• _TASK INSTRUCTIONS_
Begin with the line holding "حقوق بازنشستگان افزایش یافت (113, 1934)", then print every line after it through the end of the data, exactly and with nothing added.

[Collected data]
+++
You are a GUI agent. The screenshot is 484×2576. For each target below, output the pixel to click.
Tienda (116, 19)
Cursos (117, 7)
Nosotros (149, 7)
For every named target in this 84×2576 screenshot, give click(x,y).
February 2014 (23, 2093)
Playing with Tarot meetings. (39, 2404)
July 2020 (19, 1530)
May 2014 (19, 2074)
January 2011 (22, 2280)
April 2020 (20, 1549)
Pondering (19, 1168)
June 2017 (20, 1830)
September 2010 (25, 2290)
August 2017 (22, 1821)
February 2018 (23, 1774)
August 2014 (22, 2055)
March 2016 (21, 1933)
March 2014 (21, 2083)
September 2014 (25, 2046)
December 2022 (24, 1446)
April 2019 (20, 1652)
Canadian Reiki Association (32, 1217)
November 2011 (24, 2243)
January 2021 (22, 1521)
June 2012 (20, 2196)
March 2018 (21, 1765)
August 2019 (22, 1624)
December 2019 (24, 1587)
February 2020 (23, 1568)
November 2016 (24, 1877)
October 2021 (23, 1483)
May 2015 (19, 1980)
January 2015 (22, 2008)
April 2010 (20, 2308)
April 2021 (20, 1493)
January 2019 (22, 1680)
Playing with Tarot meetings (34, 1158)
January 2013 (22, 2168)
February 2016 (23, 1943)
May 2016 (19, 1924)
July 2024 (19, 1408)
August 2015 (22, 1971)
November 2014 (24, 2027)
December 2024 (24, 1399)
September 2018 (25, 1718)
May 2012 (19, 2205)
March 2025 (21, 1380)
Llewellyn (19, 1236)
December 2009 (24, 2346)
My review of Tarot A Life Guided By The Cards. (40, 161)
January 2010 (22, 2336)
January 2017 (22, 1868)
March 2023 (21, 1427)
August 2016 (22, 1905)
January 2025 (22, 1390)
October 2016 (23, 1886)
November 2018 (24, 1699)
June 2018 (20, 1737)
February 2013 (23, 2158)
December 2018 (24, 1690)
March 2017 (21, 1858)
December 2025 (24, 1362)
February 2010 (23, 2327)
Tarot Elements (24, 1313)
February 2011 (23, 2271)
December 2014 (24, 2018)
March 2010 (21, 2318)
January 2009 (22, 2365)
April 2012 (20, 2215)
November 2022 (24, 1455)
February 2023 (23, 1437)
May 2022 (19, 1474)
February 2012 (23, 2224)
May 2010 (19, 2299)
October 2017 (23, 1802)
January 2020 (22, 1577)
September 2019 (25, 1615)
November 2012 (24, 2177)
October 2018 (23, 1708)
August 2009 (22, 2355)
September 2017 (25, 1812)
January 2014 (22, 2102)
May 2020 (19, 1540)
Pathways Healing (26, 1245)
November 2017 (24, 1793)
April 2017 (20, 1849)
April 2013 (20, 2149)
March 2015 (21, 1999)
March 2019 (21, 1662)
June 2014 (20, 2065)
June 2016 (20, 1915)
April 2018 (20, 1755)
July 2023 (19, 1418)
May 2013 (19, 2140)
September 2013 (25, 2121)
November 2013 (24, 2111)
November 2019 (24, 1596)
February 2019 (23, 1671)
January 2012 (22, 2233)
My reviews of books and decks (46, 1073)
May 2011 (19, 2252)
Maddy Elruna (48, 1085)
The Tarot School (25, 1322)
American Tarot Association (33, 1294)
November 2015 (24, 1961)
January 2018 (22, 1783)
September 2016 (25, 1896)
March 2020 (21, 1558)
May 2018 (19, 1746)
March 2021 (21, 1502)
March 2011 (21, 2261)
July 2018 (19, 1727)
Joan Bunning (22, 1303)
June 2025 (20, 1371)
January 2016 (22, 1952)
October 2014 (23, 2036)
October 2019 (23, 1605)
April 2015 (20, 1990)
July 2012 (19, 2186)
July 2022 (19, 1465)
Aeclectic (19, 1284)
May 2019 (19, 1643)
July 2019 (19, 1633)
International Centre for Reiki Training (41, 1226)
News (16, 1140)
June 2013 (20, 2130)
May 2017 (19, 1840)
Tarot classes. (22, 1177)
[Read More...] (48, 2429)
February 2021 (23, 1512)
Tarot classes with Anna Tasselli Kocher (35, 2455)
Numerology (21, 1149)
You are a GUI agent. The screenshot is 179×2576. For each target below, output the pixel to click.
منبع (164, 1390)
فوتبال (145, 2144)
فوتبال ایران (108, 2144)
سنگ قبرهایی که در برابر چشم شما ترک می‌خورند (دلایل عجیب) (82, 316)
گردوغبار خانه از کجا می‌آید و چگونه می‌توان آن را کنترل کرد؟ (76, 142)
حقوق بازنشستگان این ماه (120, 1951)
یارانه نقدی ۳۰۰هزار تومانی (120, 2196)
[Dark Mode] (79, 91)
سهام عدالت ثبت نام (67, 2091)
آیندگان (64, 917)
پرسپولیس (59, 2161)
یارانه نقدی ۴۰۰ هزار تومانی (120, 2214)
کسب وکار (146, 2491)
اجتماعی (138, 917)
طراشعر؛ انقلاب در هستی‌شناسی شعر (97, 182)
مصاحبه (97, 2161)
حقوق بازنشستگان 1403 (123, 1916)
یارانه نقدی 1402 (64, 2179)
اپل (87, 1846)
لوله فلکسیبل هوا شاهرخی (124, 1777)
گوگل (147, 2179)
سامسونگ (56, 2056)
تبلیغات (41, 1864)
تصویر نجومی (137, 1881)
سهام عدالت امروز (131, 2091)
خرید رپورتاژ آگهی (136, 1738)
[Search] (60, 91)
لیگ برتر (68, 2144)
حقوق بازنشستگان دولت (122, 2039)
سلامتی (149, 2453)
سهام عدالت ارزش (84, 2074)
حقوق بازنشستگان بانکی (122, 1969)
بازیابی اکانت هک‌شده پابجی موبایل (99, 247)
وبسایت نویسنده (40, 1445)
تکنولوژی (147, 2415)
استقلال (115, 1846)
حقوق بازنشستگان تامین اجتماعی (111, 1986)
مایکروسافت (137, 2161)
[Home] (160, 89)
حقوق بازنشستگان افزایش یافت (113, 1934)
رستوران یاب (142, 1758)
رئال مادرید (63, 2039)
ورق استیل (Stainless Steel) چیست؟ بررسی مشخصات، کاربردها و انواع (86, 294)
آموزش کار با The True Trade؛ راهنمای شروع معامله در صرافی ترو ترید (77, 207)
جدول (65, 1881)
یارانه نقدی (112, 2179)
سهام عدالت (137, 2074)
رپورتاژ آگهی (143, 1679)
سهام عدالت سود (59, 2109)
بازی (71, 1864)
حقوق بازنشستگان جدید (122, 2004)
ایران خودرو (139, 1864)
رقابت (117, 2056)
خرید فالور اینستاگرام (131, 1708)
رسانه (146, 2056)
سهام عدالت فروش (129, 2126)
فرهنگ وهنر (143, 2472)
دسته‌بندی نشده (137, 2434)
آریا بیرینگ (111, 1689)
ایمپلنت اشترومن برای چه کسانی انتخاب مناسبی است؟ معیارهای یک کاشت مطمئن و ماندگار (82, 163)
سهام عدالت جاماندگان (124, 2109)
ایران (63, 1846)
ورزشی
+++
• _REPLY_
حقوق بازنشستگان افزایش یافت (113, 1934)
رستوران یاب (142, 1758)
رئال مادرید (63, 2039)
ورق استیل (Stainless Steel) چیست؟ بررسی مشخصات، کاربردها و انواع (86, 294)
آموزش کار با The True Trade؛ راهنمای شروع معامله در صرافی ترو ترید (77, 207)
جدول (65, 1881)
یارانه نقدی (112, 2179)
سهام عدالت (137, 2074)
رپورتاژ آگهی (143, 1679)
سهام عدالت سود (59, 2109)
بازی (71, 1864)
حقوق بازنشستگان جدید (122, 2004)
ایران خودرو (139, 1864)
رقابت (117, 2056)
خرید فالور اینستاگرام (131, 1708)
رسانه (146, 2056)
سهام عدالت فروش (129, 2126)
فرهنگ وهنر (143, 2472)
دسته‌بندی نشده (137, 2434)
آریا بیرینگ (111, 1689)
ایمپلنت اشترومن برای چه کسانی انتخاب مناسبی است؟ معیارهای یک کاشت مطمئن و ماندگار (82, 163)
سهام عدالت جاماندگان (124, 2109)
ایران (63, 1846)
ورزشی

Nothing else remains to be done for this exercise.